Part 14
"And still more stupid of Jacques to talk about the story to him," he flung back, at white heat. "What possible interest could Jacques' difficulties have for Martime? Childish!"
"But--pardon me, it was you who first mentioned the matter," I said.
"Ah, don't split straws," he growled. Clearly, the incident disturbed him more than a little.
It was probably a week or ten days afterwards that Jacques came to me in great perturbation and volleyed, "What do you think? Henri has got his knife into me! It appears that Martime has returned the play, and Henri says it is my fault."
"Oh, nonsense!" I said. "How can he say that? Returned the play? I am dreadfully sorry."
"I too. But what have _I_ got to do with it? Did you ever hear anything more preposterous? To begin with, it is not likely that Martime would refuse the piece solely on account of what was said that day; and, even if he did so, it was not I who said it. It wasn't till yesterday I knew there was anything wrong. Blanche met Elise. Elise's manner was rather strange, and Blanche wondered. But she had no idea there was any ill-feeling. Naturally! She inquired if Henri had heard from Martime yet. Then it came out."
"That Henri held you responsible?"
"Blanche was condoling. She said, 'What a cruel disappointment for you both, dear!' And Elise said coldly, 'Yes, indeed; it is very unfortunate that Jacques discussed his affairs in front of Martime.' Blanche, poor girl, was thunder-struck.
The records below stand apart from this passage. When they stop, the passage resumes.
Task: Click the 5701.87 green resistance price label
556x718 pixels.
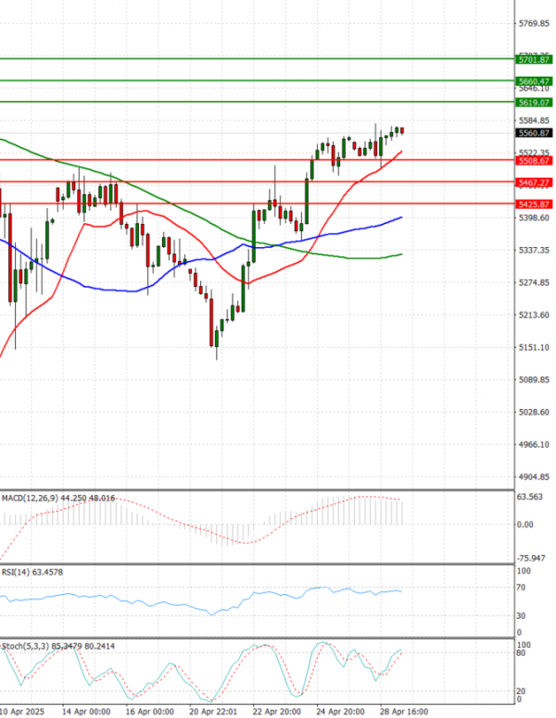Action: [537, 59]
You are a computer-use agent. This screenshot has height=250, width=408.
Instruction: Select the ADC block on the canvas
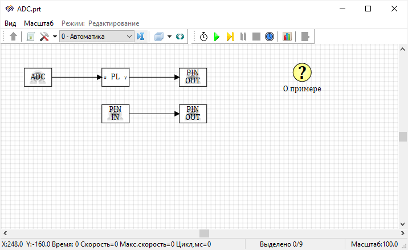point(38,77)
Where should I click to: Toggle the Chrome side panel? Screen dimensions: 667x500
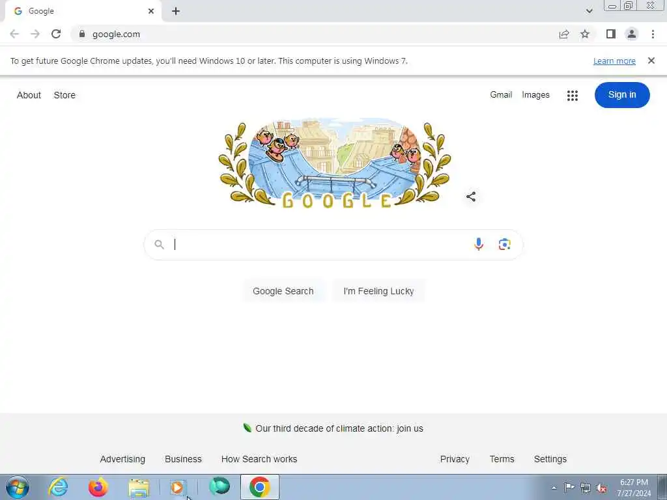pos(611,34)
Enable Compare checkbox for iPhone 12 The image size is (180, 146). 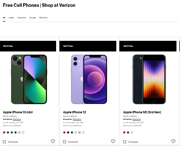(x=65, y=142)
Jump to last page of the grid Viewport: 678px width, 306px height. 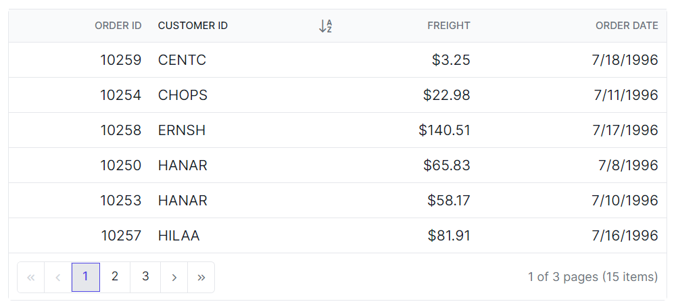pyautogui.click(x=201, y=277)
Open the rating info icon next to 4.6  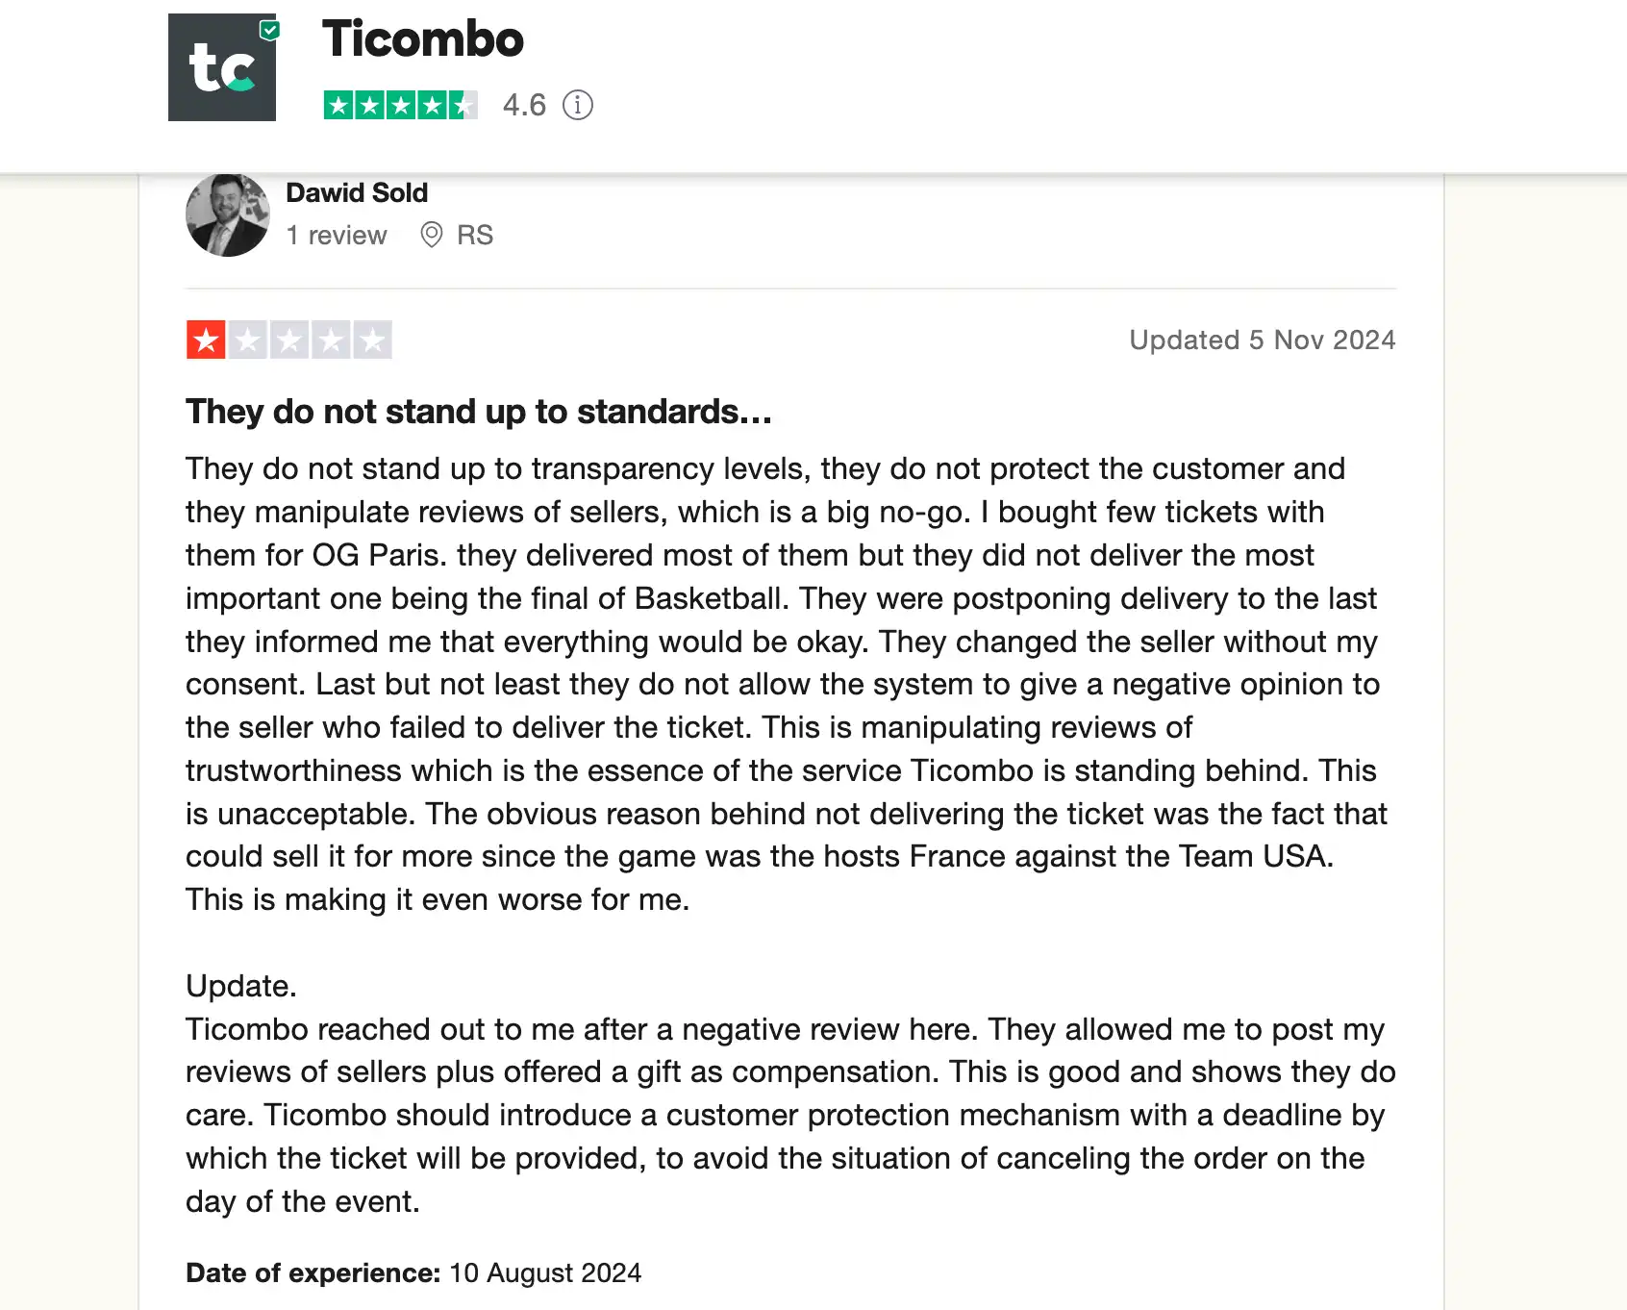coord(577,106)
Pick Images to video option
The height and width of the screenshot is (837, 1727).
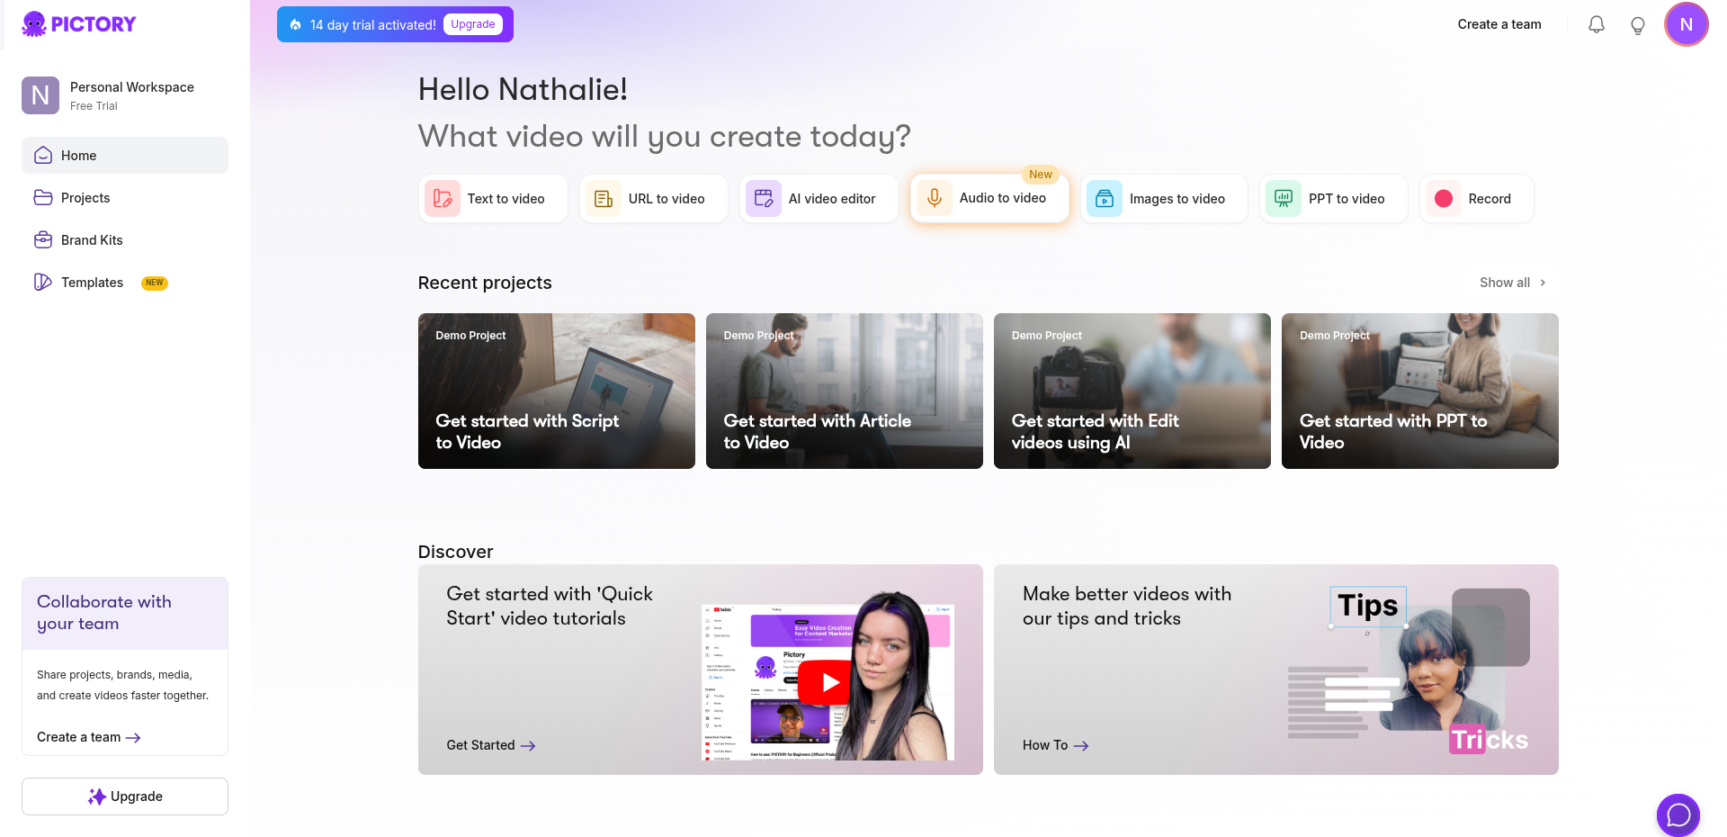pos(1164,199)
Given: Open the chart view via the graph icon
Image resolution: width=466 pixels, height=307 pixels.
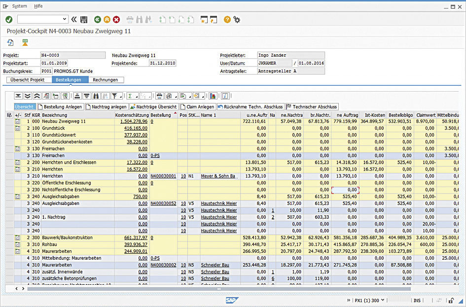Looking at the screenshot, I should pyautogui.click(x=213, y=96).
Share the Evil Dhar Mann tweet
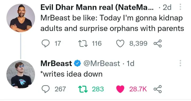The image size is (191, 101). tap(158, 44)
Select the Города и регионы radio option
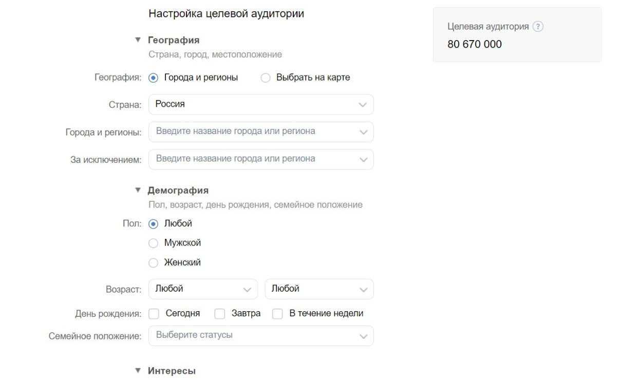Screen dimensions: 637x380 (x=153, y=78)
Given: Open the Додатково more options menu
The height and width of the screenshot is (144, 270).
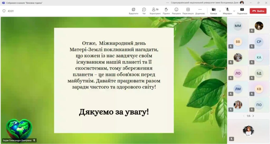Looking at the screenshot, I should coord(200,11).
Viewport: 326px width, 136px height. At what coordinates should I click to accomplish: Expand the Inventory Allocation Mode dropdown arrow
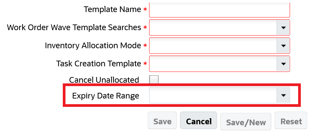tap(283, 46)
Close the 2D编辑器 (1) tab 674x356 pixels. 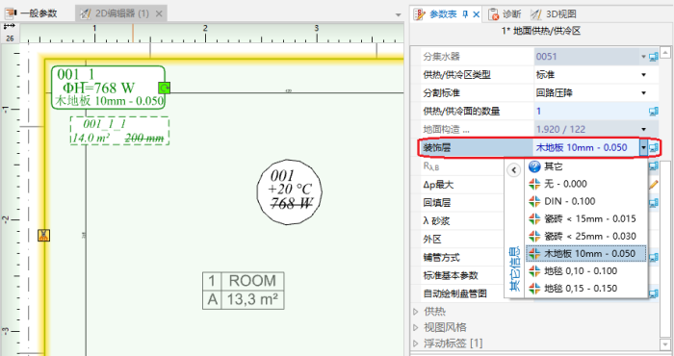coord(159,13)
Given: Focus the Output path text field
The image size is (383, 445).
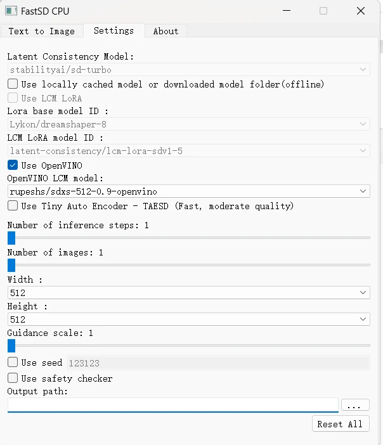Looking at the screenshot, I should (173, 404).
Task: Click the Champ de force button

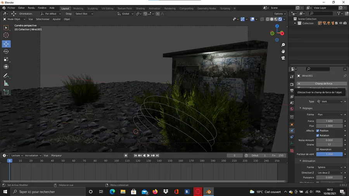Action: click(323, 84)
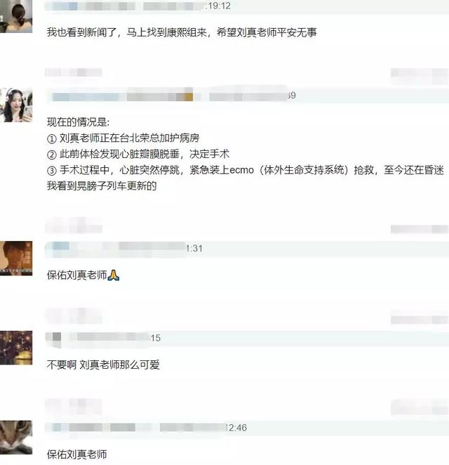
Task: Click text 我看到晃膀子列车更新的
Action: pyautogui.click(x=102, y=186)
Of course, she explained to Elise exactly what had happened. But Elise replied with something very vague, and when I telephoned to Henri he was not himself with me at all--he was very brusque. He said,' I have no wish to talk about the matter.' There is not the least doubt that he is angry."
"I will have a chat with him," said I.
I went the following day. But he had gone to have a Turkish bath, and Elise, who received me, begged me not to mention the play when I saw him. "His finest work, that took him a year to do, practically wasted!" she said, in a stunned fashion. "It is frightful. He is stricken. It would be kinder of you not to say anything about it to him yet awhile. I'll tell him that you came."
"But 'practically wasted'?" I demurred. "He will be able to place it with some other management, will he not?"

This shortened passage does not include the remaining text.